Para unos, la Semana Santa es tiempo de descanso y diversión; para otros, de oración y devoción. Para todos, debería ser tiempo de reflexión. En primer lugar, porque lo que se conmemora es el sufrimiento y la victoria de una víctima asesinada injustamente, pero que continúa viva animando a la justicia y la paz. Y en segundo lugar, porque en El Salvador no se reconoce del todo el valor de las víctimas. La tradición cristiana nos llama a que veamos a Cristo crucificado en el asesinado por las pandillas o por los grupos de exterminio, en quien tiene hambre, en la mujer abusada, en el que carece de medicina para curar su enfermedad, en el que sufre por la falta de un ingreso digno. ¿Vemos en ellos el rostro de Cristo? ¿Hacemos algo por liberarlos de sus cruces?
En el país nos cuesta enormemente considerar a las víctimas como parte de nuestra propia carne y como fuente de fuerza y ánimo para construir un mundo y una sociedad mejores. Por eso nuestro cristianismo es muchas veces débil e incluso contradictorio. Y poco contribuye un mundo en el que domina la ley del más fuerte, en el que la historia se equipara a la evolución de las especies: el más hábil, adaptable y capaz de usar su poder y agresividad es el que sale adelante. Se termina así pensando que las víctimas son una consecuencia normal de la dinámica social y que es mejor olvidarlas y continuar caminando hacia adelante.

○ ○ ○ ○

▸ Qué hacer
a: Responde a estas preguntas con lo que dice el texto sobre la Semana Santa:
(i) ¿Qué es la Semana Santa para unos?
(ii) ¿En qué país no se reconoce del todo el valor de las víctimas?
(iii) ¿Con qué se equipara la historia en el mundo donde domina la ley del más fuerte?
b: ¿Puedes reproducir palabra por palabra el tramo del texto sobre la Semana Santa que va de "En el país nos" a "caminando hacia adelante."?
c: ¿Podrías prolongar el texto sobre la Semana Santa y las víctimas a partir de su última frase?

▸ Extractos de datos

○ ○ ○ ○

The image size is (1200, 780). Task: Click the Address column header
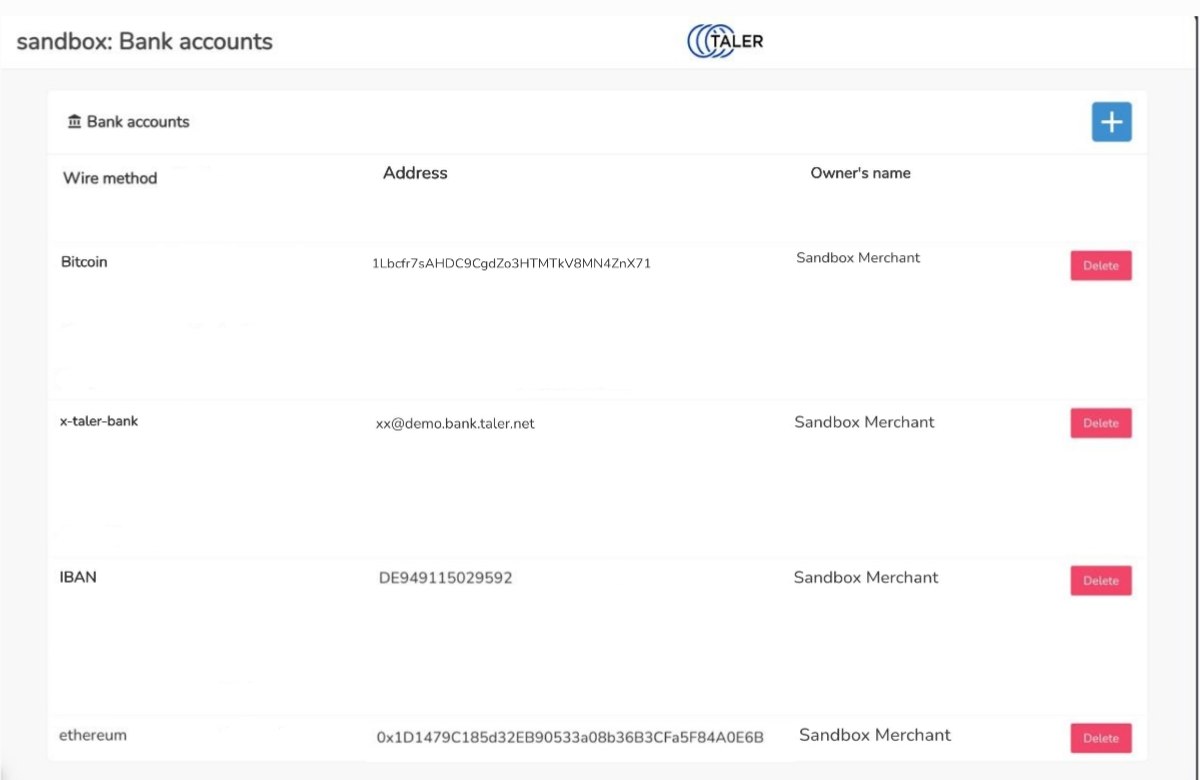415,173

○ ○ ○ ○

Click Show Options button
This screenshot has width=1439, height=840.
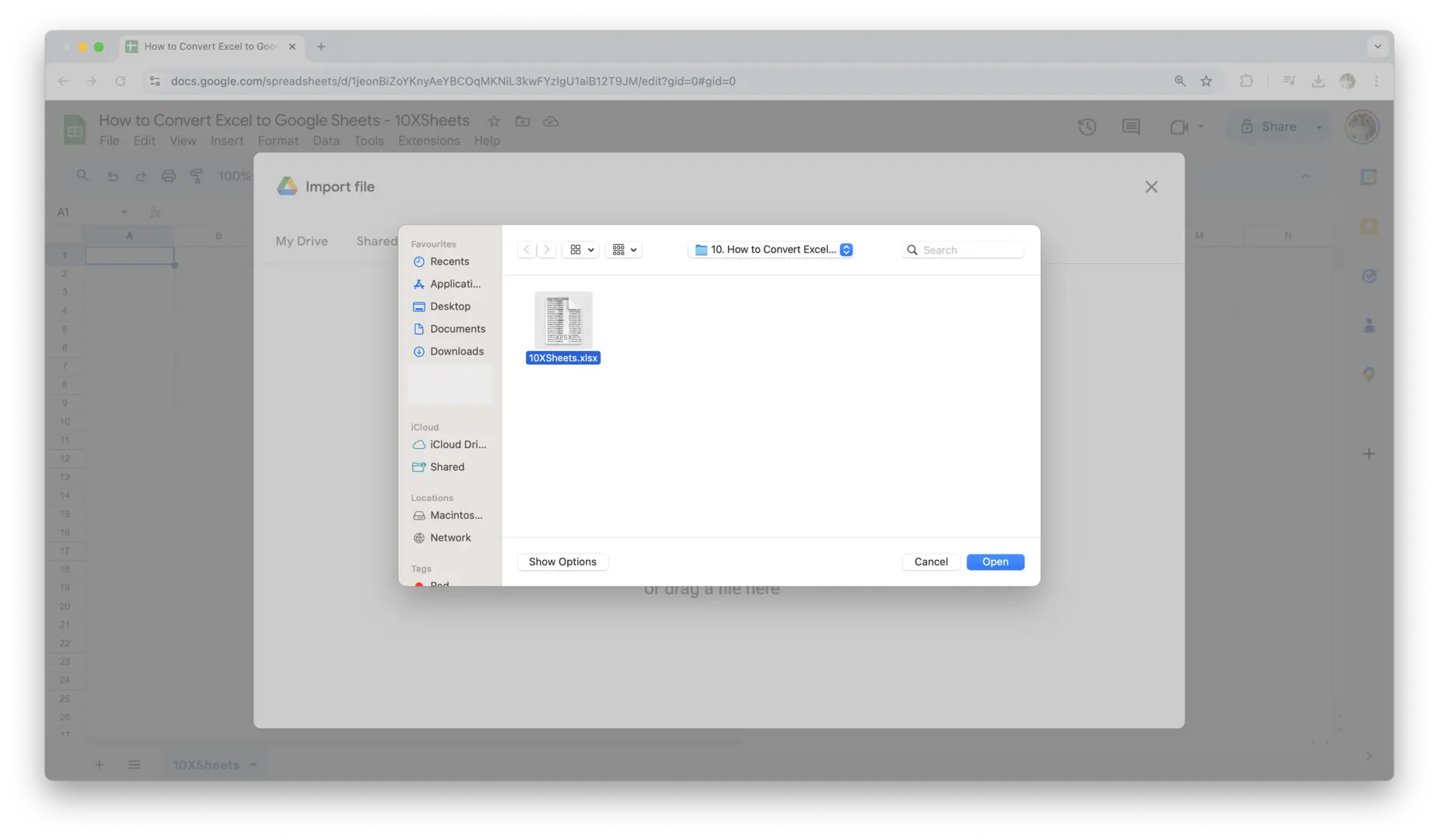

○ ○ ○ ○

▸ Respuestas del ejercicio
a:
(i) Tiempo de descanso y diversión.
(ii) En El Salvador.
(iii) Con la evolución de las especies.

b:
En el país nos cuesta enormemente considerar a las víctimas como parte de nuestra propia carne y como fuente de fuerza y ánimo para construir un mundo y una sociedad mejores. Por eso nuestro cristianismo es muchas veces débil e incluso contradictorio. Y poco contribuye un mundo en el que domina la ley del más fuerte, en el que la historia se equipara a la evolución de las especies: el más hábil, adaptable y capaz de usar su poder y agresividad es el que sale adelante. Se termina así pensando que las víctimas son una consecuencia normal de la dinámica social y que es mejor olvidarlas y continuar caminando hacia adelante.

c:
Las víctimas son fruto de los afanes de poder de unos pocos y de un modo de hacer futuro desde la ley del más fuerte. Su recuerdo tiene siempre un trasfondo subversivo, porque muestra que se está construyendo mal la historia y porque despierta indignación, deseo de justicia y solidaridad con el débil y carente de protección. La víctima Jesús de Nazaret generó con su muerte no solo salvación, sino modos de estructurar la realidad social que divergían de las tónicas imperantes en el imperio romano. Frente al poder absoluto del emperador, despertaban libertad construida desde el amor y la generosidad. Frente al poder del dinero, impulsaban desprendimiento y solidaridad. En el siglo II se consideraba que ser parte del ejército romano, con toda su violencia expansionista, era incompatible con ser cristiano. Los deseos de adaptación a la sociedad limitaron y apagaron los aspectos críticos del cristianismo en muchas comunidades. Pero permaneció siempre, de diversas maneras, el esfuerzo de fidelidad al Evangelio, a la víctima central del mismo, Jesús de Nazaret, y a su fuerza transformadora de la realidad.
Hoy, una época en la que las víctimas se han multiplicado, en la que los pobres sufren con mayor dureza los efectos de la pandemia, no podemos considerar la Semana Santa como un simple lapso de descanso en la lucha diaria por la existencia. Reflexionar sobre la realidad, pensar en la construcción de un futuro que no se edifique sobre el sufrimiento es la manera de honrar a una víctima inocente que superó a los victimarios y que enseñó a trabajar, desde la generosidad y el servicio, por un mundo fraterno. Un mundo en el que el ser humano, precisamente por ser humano, nunca se convierta en victimario.